今回は無難な白にしたが、どうせなら好みの色のものを選んだらいいとイザンバは思うわけで。
「それにどのみちすぐに使えなくなります」
「なぜ?」
「今は背も手の大きさも私ともそんなに変わらないから私でも入る大きさの革手袋にしたんですけど」
ほら、とイザンバは手のひらをコージャイサンに向ける。けれども彼は手を見るだけで動かない。
「失礼します」
一言告げてから彼の手を引っ張り合わせれば目測よりも早く分かる。二人の手はピタリと同じ大きさで重なるではないか。

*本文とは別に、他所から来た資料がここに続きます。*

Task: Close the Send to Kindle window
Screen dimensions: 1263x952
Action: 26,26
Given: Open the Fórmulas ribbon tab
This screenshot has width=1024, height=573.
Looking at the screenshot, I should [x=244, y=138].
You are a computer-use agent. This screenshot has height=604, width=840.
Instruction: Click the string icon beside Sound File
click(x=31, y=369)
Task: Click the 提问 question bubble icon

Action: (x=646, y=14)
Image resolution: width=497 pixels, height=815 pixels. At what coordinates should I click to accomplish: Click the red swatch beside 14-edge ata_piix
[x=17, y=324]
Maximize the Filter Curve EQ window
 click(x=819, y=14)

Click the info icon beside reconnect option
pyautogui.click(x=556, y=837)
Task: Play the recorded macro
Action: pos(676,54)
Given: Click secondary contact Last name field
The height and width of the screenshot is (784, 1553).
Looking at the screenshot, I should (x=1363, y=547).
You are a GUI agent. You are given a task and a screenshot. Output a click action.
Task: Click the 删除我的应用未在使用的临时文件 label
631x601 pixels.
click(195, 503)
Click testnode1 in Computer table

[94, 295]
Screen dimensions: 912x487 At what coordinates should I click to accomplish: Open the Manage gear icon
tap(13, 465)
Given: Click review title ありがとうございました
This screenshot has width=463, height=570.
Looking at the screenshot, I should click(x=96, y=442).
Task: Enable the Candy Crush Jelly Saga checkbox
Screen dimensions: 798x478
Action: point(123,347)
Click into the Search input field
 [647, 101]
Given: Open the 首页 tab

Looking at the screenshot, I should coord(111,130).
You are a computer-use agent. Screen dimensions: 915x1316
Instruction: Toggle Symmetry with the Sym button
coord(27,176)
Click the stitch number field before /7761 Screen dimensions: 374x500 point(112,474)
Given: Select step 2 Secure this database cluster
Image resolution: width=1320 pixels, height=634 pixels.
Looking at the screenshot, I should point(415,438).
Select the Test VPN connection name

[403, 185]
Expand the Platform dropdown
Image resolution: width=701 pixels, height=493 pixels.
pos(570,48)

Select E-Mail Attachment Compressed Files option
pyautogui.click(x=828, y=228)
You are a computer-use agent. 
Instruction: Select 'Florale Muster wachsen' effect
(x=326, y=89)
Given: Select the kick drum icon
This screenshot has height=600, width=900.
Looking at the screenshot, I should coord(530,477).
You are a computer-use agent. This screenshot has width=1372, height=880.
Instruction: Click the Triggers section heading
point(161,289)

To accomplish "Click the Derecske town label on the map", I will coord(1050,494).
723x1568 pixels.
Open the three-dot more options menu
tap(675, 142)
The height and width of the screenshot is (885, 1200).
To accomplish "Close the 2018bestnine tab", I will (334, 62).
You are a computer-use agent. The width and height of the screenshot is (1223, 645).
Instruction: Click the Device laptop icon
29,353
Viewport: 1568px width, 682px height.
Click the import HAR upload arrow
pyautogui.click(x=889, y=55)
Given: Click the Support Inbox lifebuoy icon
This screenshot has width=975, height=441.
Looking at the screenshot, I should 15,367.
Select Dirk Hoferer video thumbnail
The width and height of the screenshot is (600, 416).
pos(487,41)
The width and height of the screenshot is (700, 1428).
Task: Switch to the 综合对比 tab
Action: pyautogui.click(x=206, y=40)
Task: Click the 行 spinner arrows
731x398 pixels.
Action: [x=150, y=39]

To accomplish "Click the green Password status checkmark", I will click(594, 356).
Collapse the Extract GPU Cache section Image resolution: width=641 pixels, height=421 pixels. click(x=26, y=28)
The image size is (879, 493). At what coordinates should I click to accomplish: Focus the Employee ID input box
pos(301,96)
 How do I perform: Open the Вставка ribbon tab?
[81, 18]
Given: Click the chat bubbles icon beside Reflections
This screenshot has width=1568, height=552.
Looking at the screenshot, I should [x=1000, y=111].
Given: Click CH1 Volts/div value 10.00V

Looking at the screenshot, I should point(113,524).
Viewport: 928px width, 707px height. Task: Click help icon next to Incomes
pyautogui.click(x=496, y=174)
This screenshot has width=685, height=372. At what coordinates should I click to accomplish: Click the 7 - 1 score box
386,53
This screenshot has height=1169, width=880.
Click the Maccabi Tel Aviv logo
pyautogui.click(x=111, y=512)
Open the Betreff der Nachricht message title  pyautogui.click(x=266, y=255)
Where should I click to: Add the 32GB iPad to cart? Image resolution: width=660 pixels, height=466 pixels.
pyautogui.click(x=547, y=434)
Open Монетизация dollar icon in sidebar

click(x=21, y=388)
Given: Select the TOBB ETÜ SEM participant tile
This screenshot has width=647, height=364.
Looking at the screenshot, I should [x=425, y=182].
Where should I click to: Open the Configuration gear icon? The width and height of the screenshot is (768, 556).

「でもコージャイサン様はこれからグッと背が伸びて、手も私よりずっと大きくなります。お兄様もそうでしたから。だから、自分に馴染むものを見つけてください」
「自分に馴染むもの」
物でも、人でも、仕事でも。自分と馴染むものほど長く続く。
今イザンバが贈ったものよりもコージャイサンが自分で選んだ革手袋の方がきっと長く使えると彼女は考えたのだ。
その意図が彼に伝わったのかコージャイサンがゆるりと口角を上げてから口を開いた。
「そうですか。では、その時はよろしくお願いします」
「はい。なので新しく買ったらこれは気にせず捨ててくださいね!」
「……それはその時に考えます」
別にいいのに、とイザンバは思うがあまりしつこく言うのも失礼だ。義理立ててくれるのならばちょっとだけ寄りかかろう。
「稽古とはいえお怪我には気をつけてください」
「善処します」
イザンバの気遣いにそう返すコージャイサンだが、恐らく気をつけねばならないのは相手の方だろうに。
侍女が微笑ましく見守る中、二人はお喋りに興じたのだった。